How to Handle Time Zone Issues When Syncing Google Calendar Events to Google Sheets

Hey everyone! I found some code online to pull calendar events into a spreadsheet but I’m running into timezone problems. I’m not really a coder, just trying to make this work.

The issue is that I’m in Central Time (Missouri area) and my system timezone is set correctly to Chicago. But ever since daylight saving time kicked in, all the event times that get imported are showing up one hour earlier than what I see in my actual calendar.

Is there a way to modify this script to handle the timezone conversion properly? I’d really appreciate any suggestions!

function syncCalendarEvents() {
  var worksheet = SpreadsheetApp.getActiveSheet();
  var calId = worksheet.getRange('C1').getValue().toString();
  var userCalendar = CalendarApp.getCalendarById(calId);
  
  // Define date range
  var fromDate = worksheet.getRange('C2').getValue();
  var toDate = worksheet.getRange('C3').getValue();
  var filterText = '';
  
  // Create header row
  var headerRow = [["Event Name", "Venue", "Begin Time", "Finish Time", "Hours"]];
  var headerRange = worksheet.getRange("A8:E8");
  headerRange.setValues(headerRow);
  headerRange.setFontWeight("bold")
  
  // Retrieve events
  var eventList = (filterText == '') ? userCalendar.getEvents(fromDate, toDate) : userCalendar.getEvents(fromDate, toDate, {search: filterText})
  
  // Process each event
  for (var j=0; j<eventList.length; j++) {
    var currentRow = j+9;
    
    var eventData = [[eventList[j].getTitle(), eventList[j].getLocation(), eventList[j].getStartTime(), eventList[j].getEndTime(), '']];
    
    var dataRange = worksheet.getRange(currentRow,1,1,5);
    dataRange.setValues(eventData);
    
    // Apply time formatting
    var startCell = worksheet.getRange(currentRow, 3);
    startCell.setNumberFormat('mm/dd/yyyy hh:mm');
    var endCell = worksheet.getRange(currentRow, 4);
    endCell.setNumberFormat('mm/dd/yyyy hh:mm');
    
    // Calculate duration
    var durationCell = worksheet.getRange(currentRow, 5);
    durationCell.setFormula('=(HOUR(D' + currentRow + ')+(MINUTE(D' +currentRow+ ')/60))-(HOUR(C' +currentRow+ ')+(MINUTE(C' +currentRow+ ')/60))');
    durationCell.setNumberFormat('0.00');
  }
}

I’ve hit this same headache before. The problem is how Google Apps Script handles datetime objects when DST kicks in. It’s not your script timezone setting - it’s how the Calendar API returns date objects.

Here’s what happens: getStartTime() and getEndTime() return JavaScript Date objects that get interpreted based on where the script runs, and this shifts during DST changes. Don’t rely on direct date formatting - wrap your date retrieval with explicit timezone handling instead.

Replace your event data line with this:

var startTime = Utilities.formatDate(eventList[j].getStartTime(), "America/Chicago", "MM/dd/yyyy HH:mm");
var endTime = Utilities.formatDate(eventList[j].getEndTime(), "America/Chicago", "MM/dd/yyyy HH:mm");
var eventData = [[eventList[j].getTitle(), eventList[j].getLocation(), startTime, endTime, '']];

This forces the timezone conversion to happen explicitly instead of relying on Apps Script’s automatic handling, which breaks around DST boundaries.

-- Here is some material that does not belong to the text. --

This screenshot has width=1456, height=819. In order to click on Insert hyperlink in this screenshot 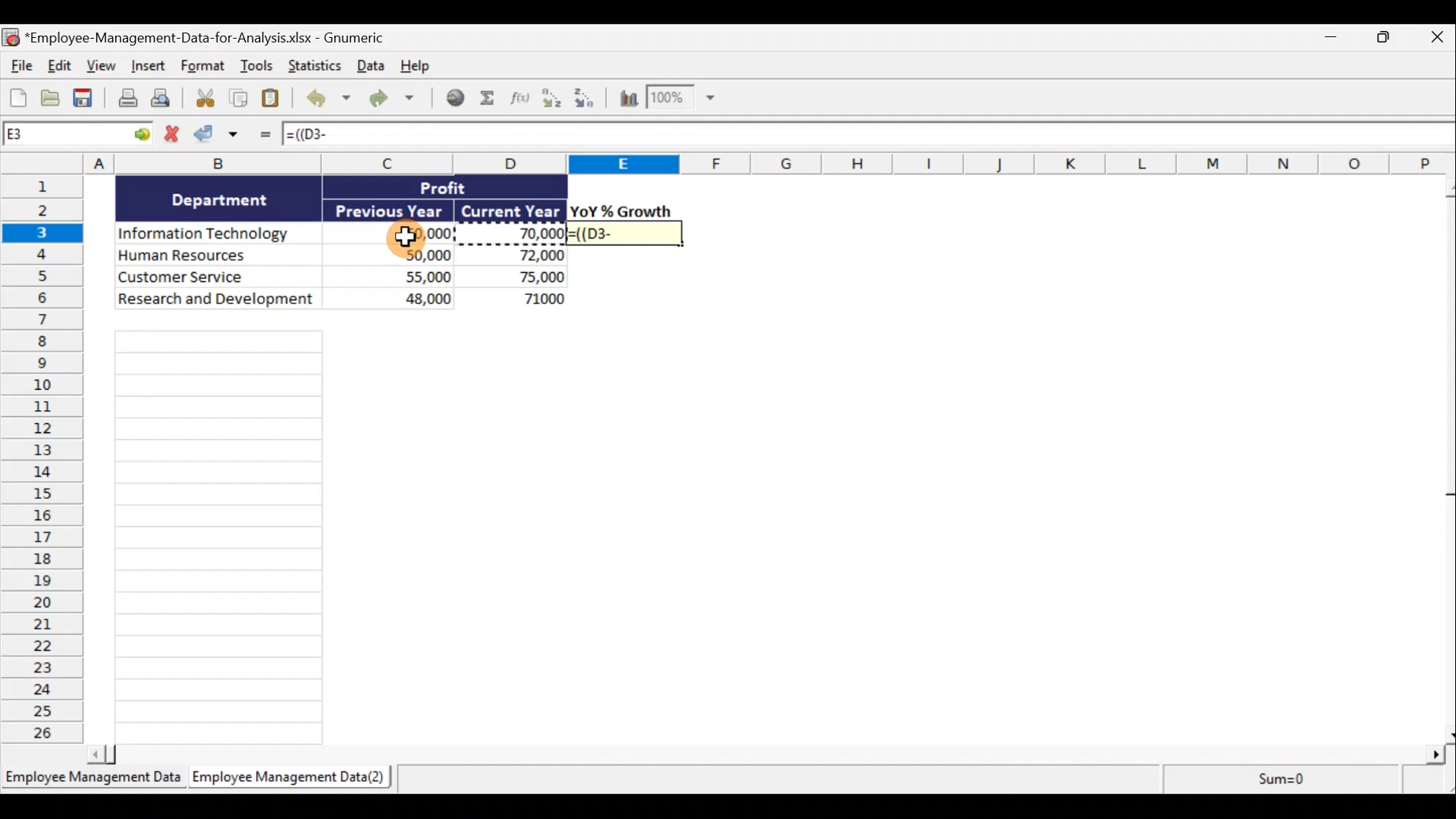, I will do `click(454, 99)`.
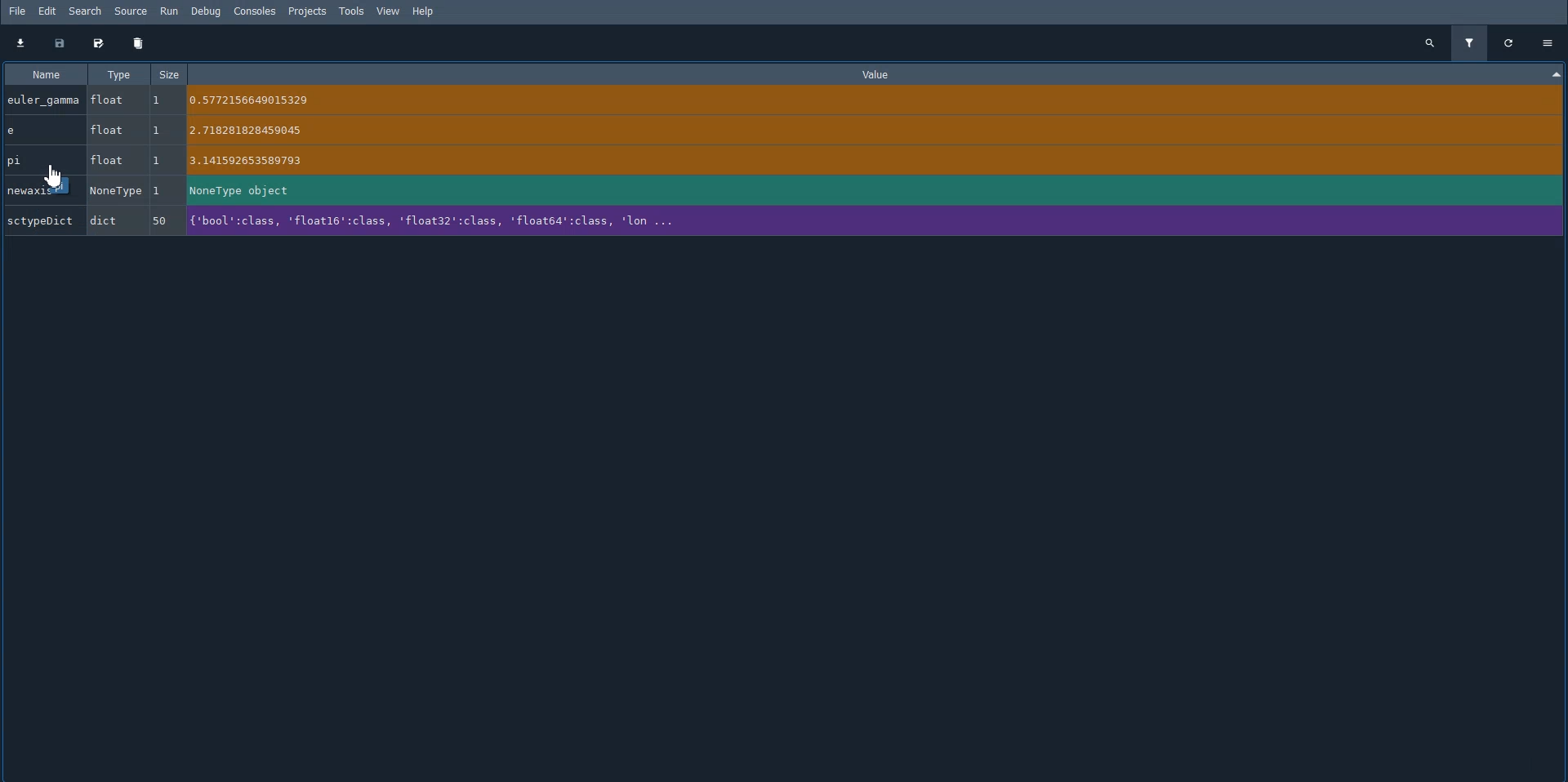 The width and height of the screenshot is (1568, 782). What do you see at coordinates (170, 73) in the screenshot?
I see `Size` at bounding box center [170, 73].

DST drives me nuts every year. Had the same problem a few months ago. First, add Logger.log(Session.getScriptTimeZone()) to see what timezone Google thinks you’re using - sometimes it’s not what you’d expect even when your browser and system are set correctly. Then try new Date().getTimezoneOffset() to check for offset issues during conversion.

Yeah, this is super common with Google Apps Script and calendar syncing. Google Calendar stores everything in UTC internally, but Apps Script gets confused with timezone conversions during DST changes. I hit this exact issue last year.

First thing - check your script’s timezone settings. Go to your project, click the gear icon, and make sure it’s set to “America/Chicago” instead of using the system default. Also throw Session.getScriptTimeZone() into your script to see what timezone Google actually thinks you’re using. There’s often a mismatch there.

If that doesn’t fully fix it, you’ll probably need to use Utilities.formatDate() to manually format dates with your timezone before writing to the sheet. Don’t rely on the automatic conversion from getStartTime() and getEndTime() - it’s not reliable during DST transitions.